第二个条件实际上涉及的国有部门职工在市场经济环境中的“保险问题”,扩展而言,“保险不足”是中国目前发展市场经济中所普遍面临的一个严重问题。在农村,包括乡镇企业从业者在内的农民依靠土地“保险”。城市各种经济成分则直接间接、或多或少地依靠国有部门“保险”,例如,非国有部门的就业者以家庭等为载体,通过搭国有部门的“便车”而获得“保险”(其中典型形式是一个家庭两个部门就业);前面提到的国有部门“下海”者留一条“尾巴”以求得“保险”;至于国有部门的职工,他们继续留在国有部门的基本原因就是为了“保险”(目前离退休人员和冗员占到国有部门职工总数的一半,这些人在市场经济环境中正是直接的保险服务对象)。
在某种意义上可以说,国有部门正在成为全国最大的“保险公司”。由此也可看出,国有部门的“保险”为非国有部门的发展提供了重要的外部正效应。但问题在于,这些保险方式是不得已而为之的,效率很低且负作用很大。特别是要求国有部门本身进入市场经济时,原有的保险方式就再也难以为继了。
3.“改不动”的“道理”
在上述两个条件中,第一个条件目前已经初步形成,第二个条件尚不具备。这样,对国有部门“改不动”的问题,就不难理解了。也正是在这个意义上,应该对非国有部门的发展作出更积极的评价。发展非国有部门,就等于在实际地推进国有部门改革,是国有部门改革的“题中应有之义”。
明确了国有部门“改得动”的两个基本条件,对某些表面“激进”的改革举措就应该持谨慎的态度。前些年曾经喊得很响,但很快归于失败的“破三铁”,非常现实地说明了在“改得动”的条件(尤其是第二个条件)不具备时,“硬改”,不可能达到预期目的,而且最终要伤害改革。
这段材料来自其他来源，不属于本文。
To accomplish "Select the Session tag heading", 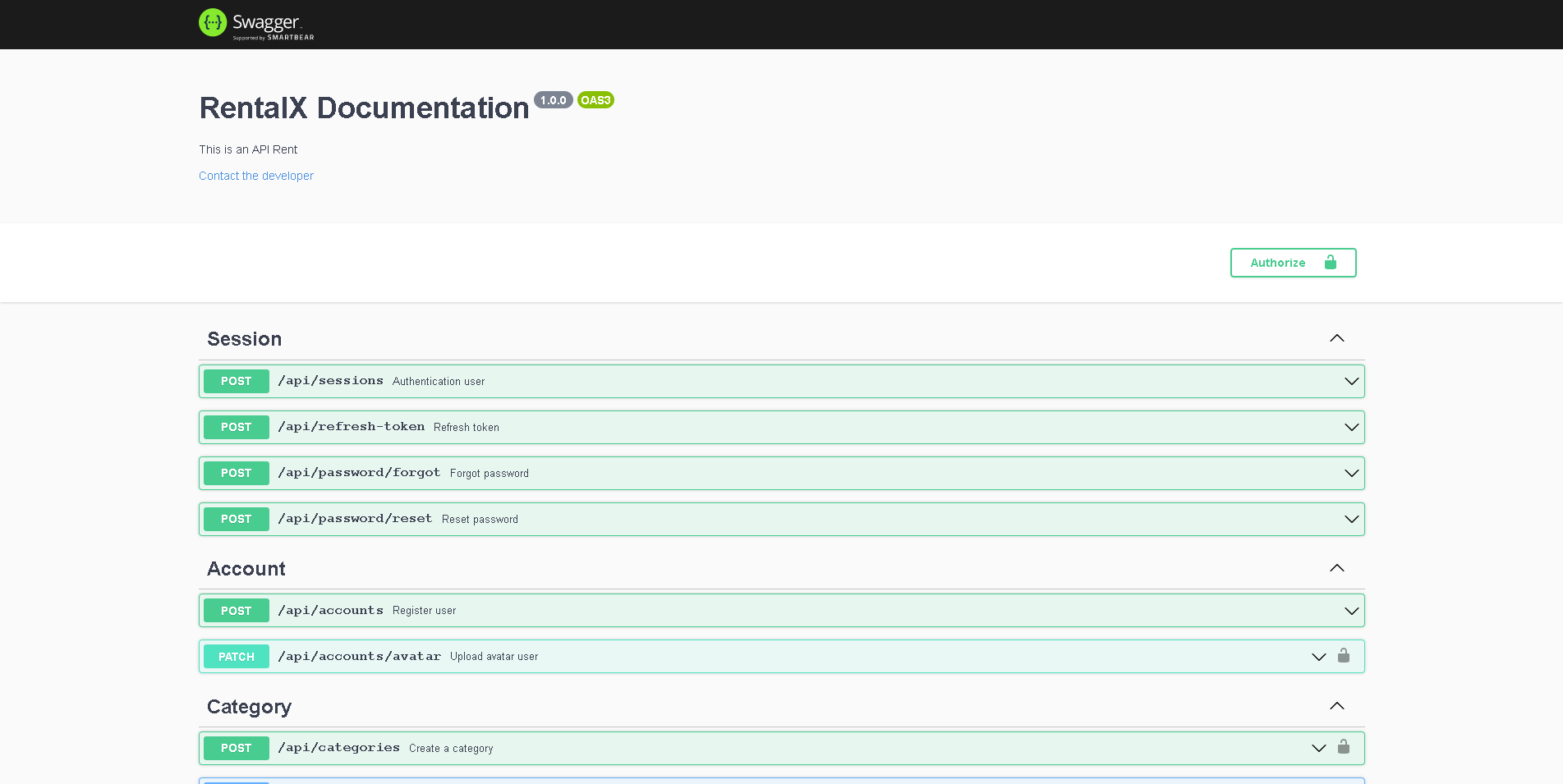I will pos(244,339).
近一个时期要求国有企业破产的呼声又较高,有的提出要下决心“不怕破产,不怕失业”。这些意见或许是出于加快改革的良好愿望,而且市场经济最终肯定要让企业破产,问题在于破产的条件是否具备,如果不具备硬要破产会带来什么样的影响和后果。在目前社会保障制度尚未普遍建立,企业办社会的包袱尚未卸掉,大量的企业冗员远非一个“劳动力市场”所能消化的情况下,一方面由于破产带来的震动职工、政府、社会都难以承受而无法在较大范围实际推开,或者搞几个企业破产作“典型示范”,企业的包袱仍由政府背起来,不具有普遍意义;另一方面,如此作法对国有企业的职工特别是老职工也是不公平和不负责任的,正如前面已经分析过的,这意味着对他们在传统计划经济的长时期里付出的劳动某种程度上的否认,是一种“割断历史”的“违约”行为。
四、结束语:政府在新一轮企业改革中应当做什么
在深化国有企业改革、建立现代企业制度的过程中,政府、企业、个人各自应当做什么是一个重要问题,其中政府的“角色”定位更值得重视。首先,经济转轨中政府在国有和非国有部门所起的作用是有明显差别的。由于旧体制下政府控制以及相关的既得利益较少,非国有部门虽然有一个“破旧”的问题,但其发展主要依靠政府“放开”的政策,即允许和鼓励发展多种经济成分和经济形式,到一定程度后再由政府以政策和法规加以规范。国有企业在旧体制下则由政府“一杆子插到底”地直接管理,企业转轨不仅“破旧”的任务繁重,而且“解铃还需系铃人”,必须要有政府的直接介入,有的本身就属于政府体制改革的内容。经过十几年的改革,国有企业自主活动包括自主改革的余地有所扩大,但那些深层体制难题的解决不可能没有政府的参与,否则企业依然是无能为力。例如在政企分开的基础上理顺产权关系,社会保障制度的建立,在合理解决企业债务问题的基础上重建银行和企业的关系,如此等等。虽然在国有企业转轨“立新”的过程中也需要政府以宏观管理者的角度制定相关的政策和法规,但政府首先和主要的任务是以“当事者”的身份去“破旧立新”。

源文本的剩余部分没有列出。